** Short task **
Rewrite everything from the line containing "Open the Yield tab" down to the line containing "Open the Generate", changing "button" to "control" and keeping all else the same.

** Supplied material **
------------
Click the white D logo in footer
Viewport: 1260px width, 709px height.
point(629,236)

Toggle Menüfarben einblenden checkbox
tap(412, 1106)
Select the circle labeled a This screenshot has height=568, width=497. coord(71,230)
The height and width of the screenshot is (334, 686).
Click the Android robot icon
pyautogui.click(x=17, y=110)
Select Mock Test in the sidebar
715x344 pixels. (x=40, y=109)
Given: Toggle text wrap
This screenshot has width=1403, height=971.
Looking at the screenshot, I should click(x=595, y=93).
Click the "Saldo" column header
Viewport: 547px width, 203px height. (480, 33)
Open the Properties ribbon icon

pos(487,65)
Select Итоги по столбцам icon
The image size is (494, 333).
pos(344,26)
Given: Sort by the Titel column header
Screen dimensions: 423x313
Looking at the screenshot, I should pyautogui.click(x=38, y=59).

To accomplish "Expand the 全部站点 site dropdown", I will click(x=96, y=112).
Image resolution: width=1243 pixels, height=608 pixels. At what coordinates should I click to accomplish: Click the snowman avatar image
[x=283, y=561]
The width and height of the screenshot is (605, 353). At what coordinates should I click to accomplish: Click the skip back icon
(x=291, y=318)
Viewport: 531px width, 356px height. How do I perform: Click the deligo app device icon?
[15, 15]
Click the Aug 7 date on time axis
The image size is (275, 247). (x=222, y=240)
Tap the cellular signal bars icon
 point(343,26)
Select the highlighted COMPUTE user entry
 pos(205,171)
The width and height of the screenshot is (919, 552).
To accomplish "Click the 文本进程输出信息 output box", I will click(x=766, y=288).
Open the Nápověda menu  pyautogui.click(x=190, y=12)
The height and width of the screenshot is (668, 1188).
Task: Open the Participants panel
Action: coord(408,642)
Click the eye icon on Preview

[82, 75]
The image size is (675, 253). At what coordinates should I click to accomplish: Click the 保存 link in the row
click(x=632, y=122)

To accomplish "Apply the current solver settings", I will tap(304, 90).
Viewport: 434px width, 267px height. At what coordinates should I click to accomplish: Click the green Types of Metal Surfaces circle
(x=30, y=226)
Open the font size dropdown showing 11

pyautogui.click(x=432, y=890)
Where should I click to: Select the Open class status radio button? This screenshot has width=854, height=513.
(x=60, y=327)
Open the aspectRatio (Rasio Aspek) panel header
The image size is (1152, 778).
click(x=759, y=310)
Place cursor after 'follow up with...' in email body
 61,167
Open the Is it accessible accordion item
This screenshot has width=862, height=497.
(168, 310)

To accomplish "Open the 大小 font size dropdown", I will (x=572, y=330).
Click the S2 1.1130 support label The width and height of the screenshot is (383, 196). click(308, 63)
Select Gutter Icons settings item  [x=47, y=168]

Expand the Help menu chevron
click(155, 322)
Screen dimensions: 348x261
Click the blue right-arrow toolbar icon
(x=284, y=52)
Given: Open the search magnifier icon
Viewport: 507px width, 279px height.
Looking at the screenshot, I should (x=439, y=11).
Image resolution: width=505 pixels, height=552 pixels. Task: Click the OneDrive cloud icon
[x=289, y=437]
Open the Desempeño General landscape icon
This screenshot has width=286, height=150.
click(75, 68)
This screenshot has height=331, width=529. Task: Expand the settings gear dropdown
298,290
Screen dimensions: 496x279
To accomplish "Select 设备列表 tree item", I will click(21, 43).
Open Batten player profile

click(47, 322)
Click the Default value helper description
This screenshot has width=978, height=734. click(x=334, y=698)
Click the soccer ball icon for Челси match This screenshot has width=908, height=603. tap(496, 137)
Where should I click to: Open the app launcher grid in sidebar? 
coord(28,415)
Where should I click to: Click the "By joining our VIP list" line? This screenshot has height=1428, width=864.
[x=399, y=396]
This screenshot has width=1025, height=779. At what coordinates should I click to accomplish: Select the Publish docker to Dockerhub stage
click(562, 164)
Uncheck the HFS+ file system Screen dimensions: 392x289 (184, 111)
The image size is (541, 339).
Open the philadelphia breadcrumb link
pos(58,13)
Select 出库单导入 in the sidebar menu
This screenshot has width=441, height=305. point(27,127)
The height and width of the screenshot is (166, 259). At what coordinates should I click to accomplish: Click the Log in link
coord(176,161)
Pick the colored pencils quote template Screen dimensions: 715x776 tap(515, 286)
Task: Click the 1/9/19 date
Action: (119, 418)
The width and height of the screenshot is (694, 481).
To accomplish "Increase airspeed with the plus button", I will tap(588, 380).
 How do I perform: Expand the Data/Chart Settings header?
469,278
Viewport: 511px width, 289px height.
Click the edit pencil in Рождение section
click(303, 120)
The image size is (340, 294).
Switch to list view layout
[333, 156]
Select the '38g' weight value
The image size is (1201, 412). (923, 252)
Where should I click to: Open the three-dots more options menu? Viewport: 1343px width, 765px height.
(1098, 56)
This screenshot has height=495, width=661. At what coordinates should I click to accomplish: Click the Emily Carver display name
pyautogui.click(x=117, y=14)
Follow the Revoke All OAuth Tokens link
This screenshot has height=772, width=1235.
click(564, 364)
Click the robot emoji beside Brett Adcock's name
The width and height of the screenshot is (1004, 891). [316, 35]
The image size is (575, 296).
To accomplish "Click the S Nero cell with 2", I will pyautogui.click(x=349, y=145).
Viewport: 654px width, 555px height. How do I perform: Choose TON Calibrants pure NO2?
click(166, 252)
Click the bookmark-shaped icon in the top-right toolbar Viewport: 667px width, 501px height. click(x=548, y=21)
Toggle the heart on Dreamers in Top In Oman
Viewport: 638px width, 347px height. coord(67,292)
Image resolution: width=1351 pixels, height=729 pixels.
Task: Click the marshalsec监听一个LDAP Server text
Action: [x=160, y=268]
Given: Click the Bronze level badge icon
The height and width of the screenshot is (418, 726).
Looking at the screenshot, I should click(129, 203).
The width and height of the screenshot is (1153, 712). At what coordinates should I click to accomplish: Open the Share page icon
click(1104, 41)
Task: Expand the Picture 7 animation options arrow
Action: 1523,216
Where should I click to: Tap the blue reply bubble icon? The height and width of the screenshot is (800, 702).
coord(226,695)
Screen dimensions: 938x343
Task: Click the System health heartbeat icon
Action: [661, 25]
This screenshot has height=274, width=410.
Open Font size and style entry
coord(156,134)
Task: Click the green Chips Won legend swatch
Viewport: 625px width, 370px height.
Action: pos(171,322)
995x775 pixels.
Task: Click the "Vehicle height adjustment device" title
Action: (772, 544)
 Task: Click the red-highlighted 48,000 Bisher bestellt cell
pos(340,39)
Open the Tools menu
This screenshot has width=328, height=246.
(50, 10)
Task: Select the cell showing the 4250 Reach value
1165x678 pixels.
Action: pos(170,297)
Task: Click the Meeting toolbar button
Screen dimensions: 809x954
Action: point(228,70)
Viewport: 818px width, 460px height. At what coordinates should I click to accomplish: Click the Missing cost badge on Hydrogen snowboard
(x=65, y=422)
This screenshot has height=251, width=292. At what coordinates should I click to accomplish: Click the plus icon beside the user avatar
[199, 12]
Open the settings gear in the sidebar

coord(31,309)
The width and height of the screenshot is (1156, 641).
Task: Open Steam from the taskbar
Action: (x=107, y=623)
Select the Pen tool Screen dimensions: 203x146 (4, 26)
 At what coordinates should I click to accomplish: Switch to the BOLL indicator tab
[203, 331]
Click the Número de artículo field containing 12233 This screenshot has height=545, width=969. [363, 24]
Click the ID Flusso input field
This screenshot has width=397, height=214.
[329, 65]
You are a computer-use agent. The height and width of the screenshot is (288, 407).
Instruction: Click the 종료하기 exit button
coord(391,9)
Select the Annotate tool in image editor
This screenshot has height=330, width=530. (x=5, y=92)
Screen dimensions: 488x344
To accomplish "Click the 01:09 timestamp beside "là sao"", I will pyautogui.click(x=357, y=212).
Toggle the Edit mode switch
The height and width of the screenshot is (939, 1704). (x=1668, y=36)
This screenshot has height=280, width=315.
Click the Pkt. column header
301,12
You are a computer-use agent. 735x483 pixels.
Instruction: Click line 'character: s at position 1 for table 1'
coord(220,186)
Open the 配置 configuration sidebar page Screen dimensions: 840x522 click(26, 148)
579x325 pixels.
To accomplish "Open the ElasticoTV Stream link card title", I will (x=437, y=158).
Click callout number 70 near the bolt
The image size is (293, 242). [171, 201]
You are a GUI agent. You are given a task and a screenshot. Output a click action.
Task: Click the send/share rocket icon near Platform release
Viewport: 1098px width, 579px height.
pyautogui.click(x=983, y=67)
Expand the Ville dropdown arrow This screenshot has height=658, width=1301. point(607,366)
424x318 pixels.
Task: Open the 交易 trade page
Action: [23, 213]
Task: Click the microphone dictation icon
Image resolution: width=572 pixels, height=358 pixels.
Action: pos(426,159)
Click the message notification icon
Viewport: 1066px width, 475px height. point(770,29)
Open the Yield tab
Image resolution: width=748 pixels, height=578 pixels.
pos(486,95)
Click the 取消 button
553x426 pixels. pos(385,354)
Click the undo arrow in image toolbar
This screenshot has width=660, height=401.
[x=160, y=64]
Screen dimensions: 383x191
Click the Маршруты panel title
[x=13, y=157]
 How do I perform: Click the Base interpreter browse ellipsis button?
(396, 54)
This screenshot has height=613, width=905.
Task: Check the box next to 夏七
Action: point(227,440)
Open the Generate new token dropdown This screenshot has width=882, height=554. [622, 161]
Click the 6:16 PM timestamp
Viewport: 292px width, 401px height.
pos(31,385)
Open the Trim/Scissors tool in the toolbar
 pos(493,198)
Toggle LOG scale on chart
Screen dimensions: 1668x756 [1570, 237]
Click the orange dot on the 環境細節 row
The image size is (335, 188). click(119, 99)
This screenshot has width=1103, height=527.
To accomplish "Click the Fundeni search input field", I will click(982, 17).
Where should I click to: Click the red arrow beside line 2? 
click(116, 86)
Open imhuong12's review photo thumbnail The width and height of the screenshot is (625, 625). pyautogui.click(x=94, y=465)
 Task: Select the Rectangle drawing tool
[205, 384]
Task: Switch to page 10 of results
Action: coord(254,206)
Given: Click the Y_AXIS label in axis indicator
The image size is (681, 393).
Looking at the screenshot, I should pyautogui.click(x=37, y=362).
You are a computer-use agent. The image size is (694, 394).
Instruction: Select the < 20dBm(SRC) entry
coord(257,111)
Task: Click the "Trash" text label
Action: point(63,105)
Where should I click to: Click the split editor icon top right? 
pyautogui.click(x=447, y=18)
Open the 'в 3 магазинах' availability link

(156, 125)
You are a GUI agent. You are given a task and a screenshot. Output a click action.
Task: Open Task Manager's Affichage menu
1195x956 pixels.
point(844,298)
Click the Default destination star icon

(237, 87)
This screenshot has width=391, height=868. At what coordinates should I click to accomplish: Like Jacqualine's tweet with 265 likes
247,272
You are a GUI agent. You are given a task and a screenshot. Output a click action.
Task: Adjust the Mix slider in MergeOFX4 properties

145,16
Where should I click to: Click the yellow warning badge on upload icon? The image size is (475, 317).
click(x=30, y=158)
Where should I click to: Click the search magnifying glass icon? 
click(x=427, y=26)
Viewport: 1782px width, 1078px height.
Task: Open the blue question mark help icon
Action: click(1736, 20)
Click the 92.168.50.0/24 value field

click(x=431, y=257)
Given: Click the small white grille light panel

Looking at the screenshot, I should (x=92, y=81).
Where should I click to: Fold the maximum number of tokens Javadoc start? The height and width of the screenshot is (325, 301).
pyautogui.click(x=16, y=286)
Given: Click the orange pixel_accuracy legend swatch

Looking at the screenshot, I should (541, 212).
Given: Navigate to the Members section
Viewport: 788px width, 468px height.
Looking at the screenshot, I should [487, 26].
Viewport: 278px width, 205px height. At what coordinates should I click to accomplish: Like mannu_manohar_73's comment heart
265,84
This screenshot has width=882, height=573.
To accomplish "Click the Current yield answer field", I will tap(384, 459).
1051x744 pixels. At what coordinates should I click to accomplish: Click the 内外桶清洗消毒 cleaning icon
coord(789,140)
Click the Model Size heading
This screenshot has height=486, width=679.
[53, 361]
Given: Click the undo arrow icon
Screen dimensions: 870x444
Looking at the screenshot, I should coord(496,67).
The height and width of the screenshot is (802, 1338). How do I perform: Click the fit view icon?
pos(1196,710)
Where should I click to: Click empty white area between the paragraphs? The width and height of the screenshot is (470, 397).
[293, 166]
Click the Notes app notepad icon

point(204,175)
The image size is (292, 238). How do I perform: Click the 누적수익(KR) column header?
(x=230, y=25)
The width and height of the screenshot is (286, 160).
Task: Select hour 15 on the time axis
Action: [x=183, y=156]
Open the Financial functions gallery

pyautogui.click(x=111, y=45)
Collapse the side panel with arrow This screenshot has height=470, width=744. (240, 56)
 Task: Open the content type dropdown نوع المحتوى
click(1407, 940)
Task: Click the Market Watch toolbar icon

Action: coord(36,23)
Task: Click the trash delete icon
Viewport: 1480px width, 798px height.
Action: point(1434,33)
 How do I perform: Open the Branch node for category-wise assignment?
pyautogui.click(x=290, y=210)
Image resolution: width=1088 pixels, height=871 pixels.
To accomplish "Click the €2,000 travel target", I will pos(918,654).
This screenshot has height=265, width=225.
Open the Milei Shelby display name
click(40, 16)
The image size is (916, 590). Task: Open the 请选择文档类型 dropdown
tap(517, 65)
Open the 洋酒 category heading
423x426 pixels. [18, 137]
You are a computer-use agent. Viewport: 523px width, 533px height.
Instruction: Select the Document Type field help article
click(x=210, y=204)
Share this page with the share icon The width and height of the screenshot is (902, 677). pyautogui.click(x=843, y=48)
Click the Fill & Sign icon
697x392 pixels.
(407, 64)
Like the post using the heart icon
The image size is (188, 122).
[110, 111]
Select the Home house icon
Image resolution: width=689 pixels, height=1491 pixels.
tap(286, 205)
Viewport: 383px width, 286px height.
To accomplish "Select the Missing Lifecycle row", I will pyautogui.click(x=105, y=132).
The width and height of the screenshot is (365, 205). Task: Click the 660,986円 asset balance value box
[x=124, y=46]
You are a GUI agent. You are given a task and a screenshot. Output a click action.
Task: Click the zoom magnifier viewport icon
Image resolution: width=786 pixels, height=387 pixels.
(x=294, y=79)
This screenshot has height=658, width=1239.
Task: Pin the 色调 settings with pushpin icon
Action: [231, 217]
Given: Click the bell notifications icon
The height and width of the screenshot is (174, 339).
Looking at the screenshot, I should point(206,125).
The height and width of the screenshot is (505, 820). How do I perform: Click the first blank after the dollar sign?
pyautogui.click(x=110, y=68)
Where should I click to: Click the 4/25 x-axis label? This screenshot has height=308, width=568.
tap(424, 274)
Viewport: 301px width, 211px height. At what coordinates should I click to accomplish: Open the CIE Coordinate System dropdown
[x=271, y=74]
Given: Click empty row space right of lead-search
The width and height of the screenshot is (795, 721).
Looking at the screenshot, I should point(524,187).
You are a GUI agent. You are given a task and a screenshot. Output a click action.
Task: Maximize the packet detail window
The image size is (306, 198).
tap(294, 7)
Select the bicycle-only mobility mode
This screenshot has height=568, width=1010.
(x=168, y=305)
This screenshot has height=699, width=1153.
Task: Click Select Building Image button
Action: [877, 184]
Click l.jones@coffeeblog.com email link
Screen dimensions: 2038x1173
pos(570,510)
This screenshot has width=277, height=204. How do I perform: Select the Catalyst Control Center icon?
------------
** Finished answer **
Open the Yield tab
Image resolution: width=748 pixels, height=578 pixels.
pos(486,95)
Click the 取消 control
553x426 pixels. pos(385,354)
Click the undo arrow in image toolbar
This screenshot has width=660, height=401.
[x=160, y=64]
Screen dimensions: 383x191
Click the Маршруты panel title
[x=13, y=157]
 How do I perform: Click the Base interpreter browse ellipsis control?
(396, 54)
This screenshot has height=613, width=905.
Task: Check the box next to 夏七
Action: point(227,440)
Open the Generate new token dropdown This screenshot has width=882, height=554. [622, 161]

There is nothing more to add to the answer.